--- Your goal ---
Below are the entries to work from; restate word for word the portion that opens with the line containing "Viewport: 1024px width, 724px height." and closes with the line containing "Click the sort arrows beside Created column", keeping both.

--- Supplied entries ---
▼
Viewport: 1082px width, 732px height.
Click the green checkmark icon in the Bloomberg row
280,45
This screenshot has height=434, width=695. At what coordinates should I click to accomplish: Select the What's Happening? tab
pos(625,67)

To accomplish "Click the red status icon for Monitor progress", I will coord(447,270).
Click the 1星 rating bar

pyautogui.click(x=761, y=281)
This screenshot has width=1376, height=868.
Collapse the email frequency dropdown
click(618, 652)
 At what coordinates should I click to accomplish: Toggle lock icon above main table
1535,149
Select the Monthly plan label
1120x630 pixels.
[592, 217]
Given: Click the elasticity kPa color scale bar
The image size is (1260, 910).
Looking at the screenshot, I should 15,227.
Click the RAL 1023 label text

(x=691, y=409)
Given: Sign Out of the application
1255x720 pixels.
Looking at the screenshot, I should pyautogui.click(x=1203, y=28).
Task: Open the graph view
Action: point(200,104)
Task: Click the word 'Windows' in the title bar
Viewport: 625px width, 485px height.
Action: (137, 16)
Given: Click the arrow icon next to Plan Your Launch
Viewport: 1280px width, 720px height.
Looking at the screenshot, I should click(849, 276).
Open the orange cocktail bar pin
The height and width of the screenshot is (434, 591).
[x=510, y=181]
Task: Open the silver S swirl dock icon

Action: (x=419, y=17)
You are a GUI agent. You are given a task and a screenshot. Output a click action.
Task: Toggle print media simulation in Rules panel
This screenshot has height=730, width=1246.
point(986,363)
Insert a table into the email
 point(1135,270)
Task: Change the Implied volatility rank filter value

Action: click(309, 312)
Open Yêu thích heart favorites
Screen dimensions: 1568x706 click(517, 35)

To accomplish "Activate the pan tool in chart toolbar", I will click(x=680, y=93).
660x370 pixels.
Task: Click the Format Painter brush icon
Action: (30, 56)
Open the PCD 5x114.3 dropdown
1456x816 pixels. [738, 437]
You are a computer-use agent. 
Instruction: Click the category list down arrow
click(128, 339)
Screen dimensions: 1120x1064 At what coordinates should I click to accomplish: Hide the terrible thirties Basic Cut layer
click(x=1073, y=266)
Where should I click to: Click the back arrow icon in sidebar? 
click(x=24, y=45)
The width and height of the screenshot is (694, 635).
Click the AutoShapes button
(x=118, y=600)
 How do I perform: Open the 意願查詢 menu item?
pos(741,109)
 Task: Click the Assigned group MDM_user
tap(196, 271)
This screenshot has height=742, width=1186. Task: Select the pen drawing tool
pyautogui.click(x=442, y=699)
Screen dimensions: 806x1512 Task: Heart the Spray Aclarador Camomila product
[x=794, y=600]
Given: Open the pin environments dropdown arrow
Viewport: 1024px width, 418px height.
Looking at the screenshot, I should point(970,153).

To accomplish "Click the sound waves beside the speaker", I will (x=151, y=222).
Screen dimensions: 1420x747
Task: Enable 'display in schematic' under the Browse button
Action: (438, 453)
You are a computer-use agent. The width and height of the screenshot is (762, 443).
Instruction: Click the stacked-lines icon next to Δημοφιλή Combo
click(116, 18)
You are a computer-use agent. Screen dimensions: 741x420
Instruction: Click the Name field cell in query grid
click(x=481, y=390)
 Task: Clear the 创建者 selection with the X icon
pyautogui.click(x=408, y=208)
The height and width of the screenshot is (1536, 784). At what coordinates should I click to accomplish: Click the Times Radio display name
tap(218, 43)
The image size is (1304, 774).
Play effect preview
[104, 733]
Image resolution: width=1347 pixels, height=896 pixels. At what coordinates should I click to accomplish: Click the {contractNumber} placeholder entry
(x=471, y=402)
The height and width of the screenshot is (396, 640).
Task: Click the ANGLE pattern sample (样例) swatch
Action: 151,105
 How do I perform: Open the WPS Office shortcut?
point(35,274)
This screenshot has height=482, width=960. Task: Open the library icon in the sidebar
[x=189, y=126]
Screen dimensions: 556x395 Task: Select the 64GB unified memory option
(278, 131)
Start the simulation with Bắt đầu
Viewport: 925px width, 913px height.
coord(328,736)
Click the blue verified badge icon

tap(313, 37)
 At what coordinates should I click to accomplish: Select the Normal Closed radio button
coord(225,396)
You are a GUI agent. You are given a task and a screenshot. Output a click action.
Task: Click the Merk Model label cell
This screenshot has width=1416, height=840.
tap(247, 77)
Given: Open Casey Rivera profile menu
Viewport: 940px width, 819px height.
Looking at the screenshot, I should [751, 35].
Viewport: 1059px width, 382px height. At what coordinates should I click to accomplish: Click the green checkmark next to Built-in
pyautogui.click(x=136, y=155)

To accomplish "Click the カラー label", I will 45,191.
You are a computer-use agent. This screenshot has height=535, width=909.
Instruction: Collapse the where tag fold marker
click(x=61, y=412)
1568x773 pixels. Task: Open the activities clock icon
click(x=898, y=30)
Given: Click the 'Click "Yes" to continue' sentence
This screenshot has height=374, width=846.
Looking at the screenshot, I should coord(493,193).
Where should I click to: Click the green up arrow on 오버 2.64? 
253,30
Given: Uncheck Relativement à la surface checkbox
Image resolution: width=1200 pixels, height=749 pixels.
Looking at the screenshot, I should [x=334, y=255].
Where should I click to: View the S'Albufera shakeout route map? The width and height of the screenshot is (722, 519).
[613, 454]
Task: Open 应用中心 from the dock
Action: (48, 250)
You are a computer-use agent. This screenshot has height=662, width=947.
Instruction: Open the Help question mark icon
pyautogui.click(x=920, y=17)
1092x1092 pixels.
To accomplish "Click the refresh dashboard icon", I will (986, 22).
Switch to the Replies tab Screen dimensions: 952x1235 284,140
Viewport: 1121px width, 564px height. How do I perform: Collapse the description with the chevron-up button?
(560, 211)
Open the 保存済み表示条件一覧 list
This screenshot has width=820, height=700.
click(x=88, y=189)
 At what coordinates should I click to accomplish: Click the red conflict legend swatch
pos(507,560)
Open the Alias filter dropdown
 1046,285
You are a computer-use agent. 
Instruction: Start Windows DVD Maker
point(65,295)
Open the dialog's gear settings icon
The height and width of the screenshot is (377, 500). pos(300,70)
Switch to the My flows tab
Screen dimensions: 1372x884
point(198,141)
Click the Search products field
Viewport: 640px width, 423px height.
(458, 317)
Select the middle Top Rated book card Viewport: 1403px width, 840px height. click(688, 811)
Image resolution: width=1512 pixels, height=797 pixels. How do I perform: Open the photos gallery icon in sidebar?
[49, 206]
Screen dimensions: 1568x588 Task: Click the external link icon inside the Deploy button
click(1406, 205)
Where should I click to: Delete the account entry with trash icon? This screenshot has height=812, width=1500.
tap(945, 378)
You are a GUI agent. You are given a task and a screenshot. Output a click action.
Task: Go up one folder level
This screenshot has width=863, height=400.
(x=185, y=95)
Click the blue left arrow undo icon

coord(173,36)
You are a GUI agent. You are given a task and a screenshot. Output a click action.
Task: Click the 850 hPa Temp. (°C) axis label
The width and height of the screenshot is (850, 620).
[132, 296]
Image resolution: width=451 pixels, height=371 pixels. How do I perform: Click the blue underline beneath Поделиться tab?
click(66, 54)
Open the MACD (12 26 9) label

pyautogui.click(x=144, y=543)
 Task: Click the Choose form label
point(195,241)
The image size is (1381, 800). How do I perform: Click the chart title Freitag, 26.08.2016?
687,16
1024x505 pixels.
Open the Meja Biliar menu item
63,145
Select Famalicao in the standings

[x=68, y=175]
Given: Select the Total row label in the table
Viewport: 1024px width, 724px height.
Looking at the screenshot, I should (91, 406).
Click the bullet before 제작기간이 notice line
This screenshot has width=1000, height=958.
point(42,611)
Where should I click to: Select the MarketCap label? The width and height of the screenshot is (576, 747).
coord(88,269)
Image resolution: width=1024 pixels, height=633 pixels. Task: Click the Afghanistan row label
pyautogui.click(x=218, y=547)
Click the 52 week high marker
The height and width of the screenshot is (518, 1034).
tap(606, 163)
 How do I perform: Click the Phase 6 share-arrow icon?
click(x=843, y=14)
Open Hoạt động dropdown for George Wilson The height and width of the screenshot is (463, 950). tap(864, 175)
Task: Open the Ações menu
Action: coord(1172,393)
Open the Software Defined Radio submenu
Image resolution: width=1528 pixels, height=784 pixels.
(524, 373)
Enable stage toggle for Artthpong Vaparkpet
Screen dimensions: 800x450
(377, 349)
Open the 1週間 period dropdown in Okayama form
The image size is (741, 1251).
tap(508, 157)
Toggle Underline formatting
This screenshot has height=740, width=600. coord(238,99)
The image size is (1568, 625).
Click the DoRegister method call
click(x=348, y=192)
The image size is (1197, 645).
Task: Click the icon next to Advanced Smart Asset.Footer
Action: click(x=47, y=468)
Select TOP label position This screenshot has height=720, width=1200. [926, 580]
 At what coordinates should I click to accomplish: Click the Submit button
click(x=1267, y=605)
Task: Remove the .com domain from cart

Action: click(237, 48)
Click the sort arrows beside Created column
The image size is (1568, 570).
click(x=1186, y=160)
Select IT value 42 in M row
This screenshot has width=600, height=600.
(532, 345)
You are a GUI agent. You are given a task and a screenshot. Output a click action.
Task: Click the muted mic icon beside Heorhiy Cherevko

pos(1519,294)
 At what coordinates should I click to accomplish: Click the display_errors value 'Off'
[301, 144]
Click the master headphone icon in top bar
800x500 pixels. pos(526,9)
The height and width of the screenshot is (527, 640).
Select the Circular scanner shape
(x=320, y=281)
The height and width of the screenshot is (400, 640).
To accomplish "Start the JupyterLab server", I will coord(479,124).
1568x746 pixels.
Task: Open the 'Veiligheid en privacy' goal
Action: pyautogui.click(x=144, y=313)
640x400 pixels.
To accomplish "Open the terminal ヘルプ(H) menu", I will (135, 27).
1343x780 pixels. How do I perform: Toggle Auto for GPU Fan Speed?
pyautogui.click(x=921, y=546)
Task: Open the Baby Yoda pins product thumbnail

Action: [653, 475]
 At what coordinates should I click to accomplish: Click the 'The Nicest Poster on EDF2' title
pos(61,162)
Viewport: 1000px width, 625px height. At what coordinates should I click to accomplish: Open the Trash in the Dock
▲
--- Output for this exercise ---
Viewport: 1024px width, 724px height.
Looking at the screenshot, I should (91, 406).
Click the bullet before 제작기간이 notice line
This screenshot has width=1000, height=958.
point(42,611)
Where should I click to: Select the MarketCap label? The width and height of the screenshot is (576, 747).
coord(88,269)
Image resolution: width=1024 pixels, height=633 pixels. Task: Click the Afghanistan row label
pyautogui.click(x=218, y=547)
Click the 52 week high marker
The height and width of the screenshot is (518, 1034).
tap(606, 163)
 How do I perform: Click the Phase 6 share-arrow icon?
click(x=843, y=14)
Open Hoạt động dropdown for George Wilson The height and width of the screenshot is (463, 950). tap(864, 175)
Task: Open the Ações menu
Action: coord(1172,393)
Open the Software Defined Radio submenu
Image resolution: width=1528 pixels, height=784 pixels.
(524, 373)
Enable stage toggle for Artthpong Vaparkpet
Screen dimensions: 800x450
(377, 349)
Open the 1週間 period dropdown in Okayama form
The image size is (741, 1251).
tap(508, 157)
Toggle Underline formatting
This screenshot has height=740, width=600. coord(238,99)
The image size is (1568, 625).
Click the DoRegister method call
click(x=348, y=192)
The image size is (1197, 645).
Task: Click the icon next to Advanced Smart Asset.Footer
Action: click(x=47, y=468)
Select TOP label position This screenshot has height=720, width=1200. [926, 580]
 At what coordinates should I click to accomplish: Click the Submit button
click(x=1267, y=605)
Task: Remove the .com domain from cart

Action: click(237, 48)
Click the sort arrows beside Created column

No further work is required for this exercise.